The cast features five incredible actors all making their MRT debut in this production. Jay, whose character is based on Jack Johnson, is passionately and intuitively performed by Thomas Silcott. He portrayed his character’s many layers with conviction and laser focus. With every scene we saw a different side of Jay and we began to understand his motivations. His friend and trainer, Wynton, was played by Jeorge Bennett Watson. He easily reminded me of a real boxing trainer with his commitment to the sport and to his star athlete. Fish, Jay’s opponent turned sparring partner, was strongly portrayed by Toran White. He played the younger boxer with fresh, optimistic energy. During his first match with Jay, White’s facial expressions and his delivery of his character’s inner thoughts and feelings were perfectly timed. The chemistry between Silcott and White was fantastic and the rivalry turned friendship they portrayed as their characters was very easy to believe. Max, Jay’s booking agent and announcer, was played by Mark W. Soucy. His character’s relationship and interactions with Jay, Wynton and Fish, received numerous audience chuckles at times, yet in other moments, got us thinking about the reality of social norms in the early 1900’s and how blacks and whites were very much segregated and seen as unequal. Lastly, the sole female in the show, playing Nina, Jay’s sister, was Ramona Lisa Alexander. Though her scenes with Jay came late in the show, her performance was nothing short of powerful and deeply emotional. Alexander and Silcott were believable and showed a strong bond as brother and sister. Their final scene had the audience fully captivated and I dare say there were few dry eyes in the house. This cast as a whole was exceptionally strong and in sync.

While I thoroughly enjoyed the performances by the cast, the technical aspects of this production were also very impressive. The scenic design by Lawrence Moten was detailed, but sparse with a raised platform that served as the boxing ring and a punching bag hanging from above. Karen Perlow’s lighting design played off the set nicely. Her use of special spot lights that focused on the boxers in the ring showcased the performers and the creative way they brought their matches to life. The intricate sound design was created by David Remedios and the costumes were designed by Miranda Kau Giurleo. The fight choreography was designed by Kyle Vincent Terry.
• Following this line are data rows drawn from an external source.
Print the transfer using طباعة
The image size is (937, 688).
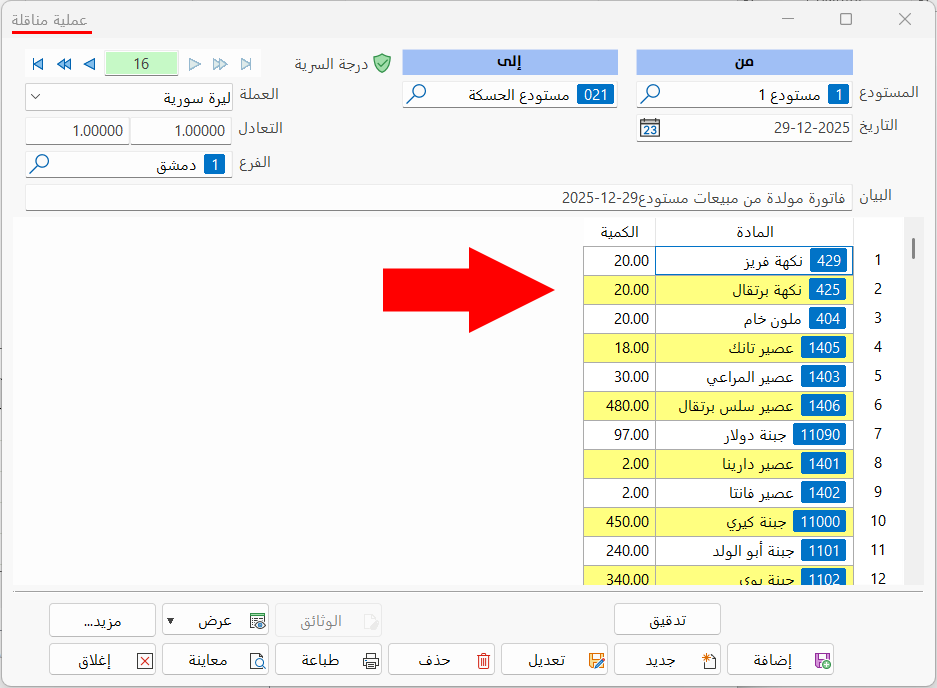click(329, 659)
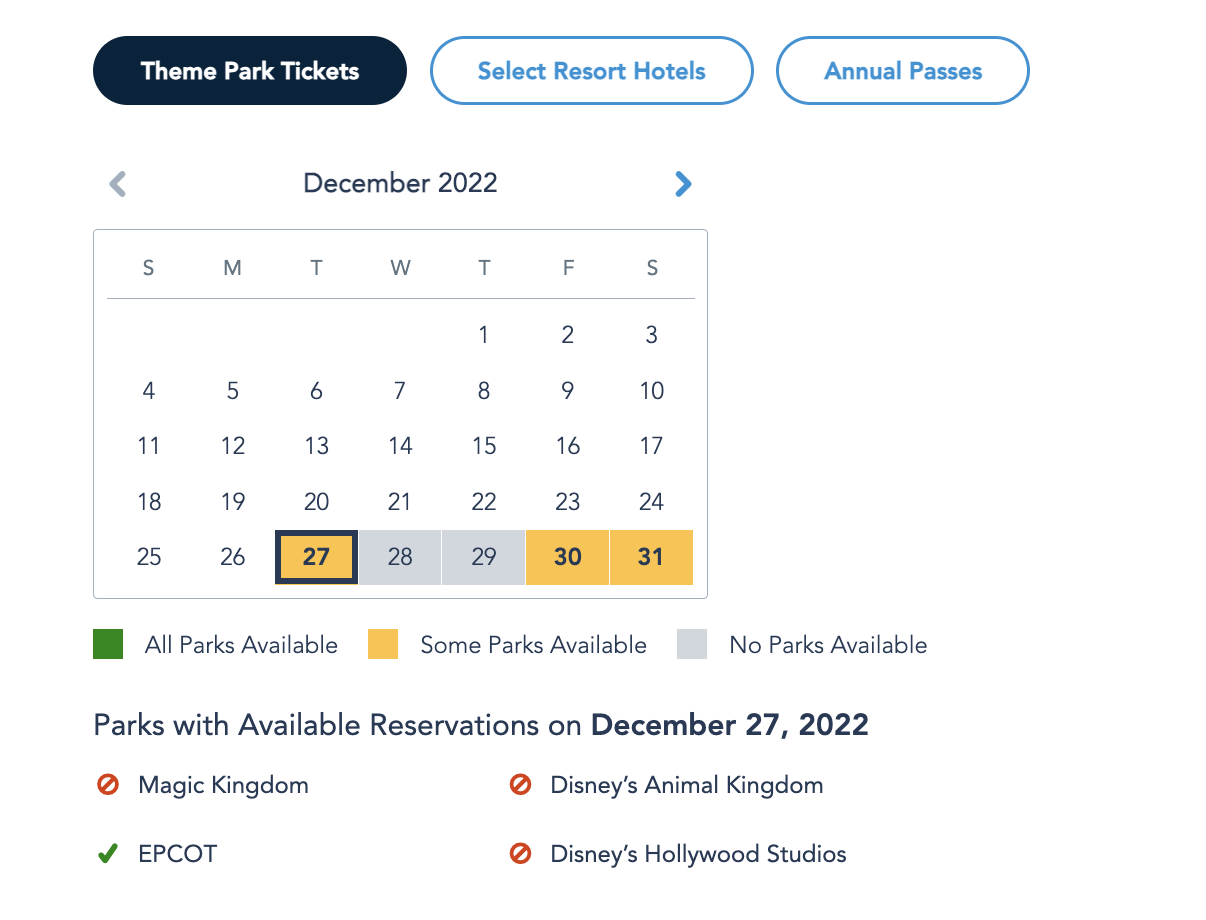Click the gray No Parks Available swatch
This screenshot has height=920, width=1206.
click(692, 645)
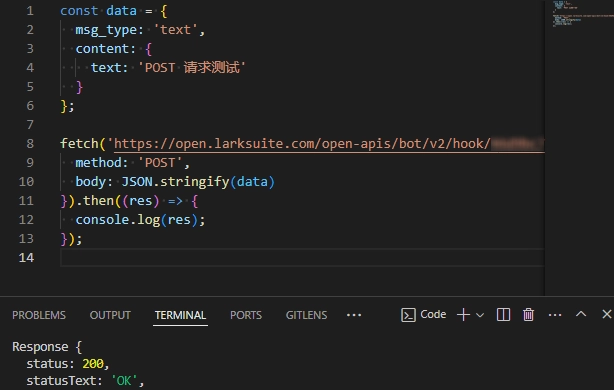614x390 pixels.
Task: Switch to the PROBLEMS tab
Action: pyautogui.click(x=39, y=315)
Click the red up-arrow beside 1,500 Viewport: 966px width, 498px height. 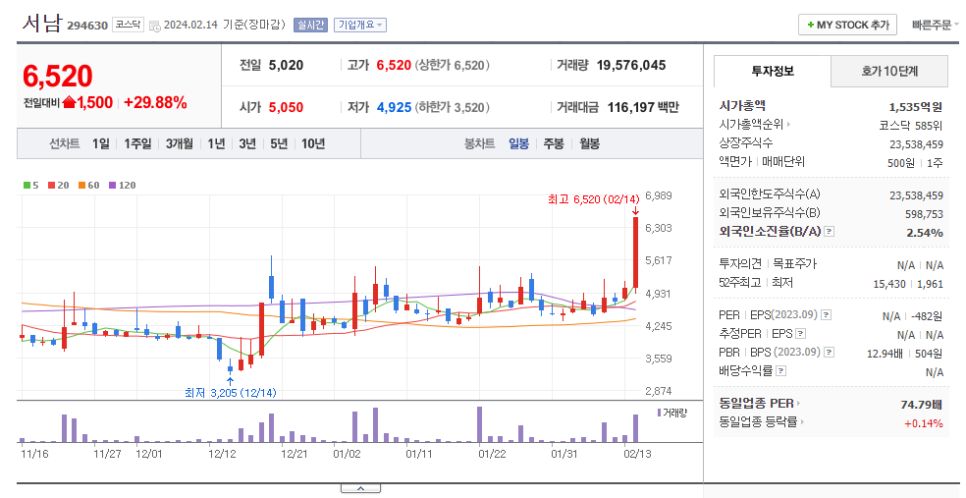69,103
Both the technical and performance elements of this play were impeccably well done. Though I didn’t go into the show with expectations, I found myself completely blown away by what I had witnessed. And I am sure I wasn’t the only one based on how quickly the audience stood for a robust and lengthy ovation at the close of the performance. This production is a must see this fall and I believe it to be one of the best plays of 2017! © 

This 80-minute production runs with no intermission. “The Royale” plays at Merrimack Repertory Theatre, located at 50 East Merrimack Street Lowell, MA, until October 8th, 2017.  Tickets range from $73-$26 with discounts available for groups, students, seniors, Lowell residents, and military service members. To purchase tickets or find more information visit or call 978-654-4678. Photo Credit: Toran White, Mark W. Soucy, and Thomas Silcott. Photo by Meghan Moore.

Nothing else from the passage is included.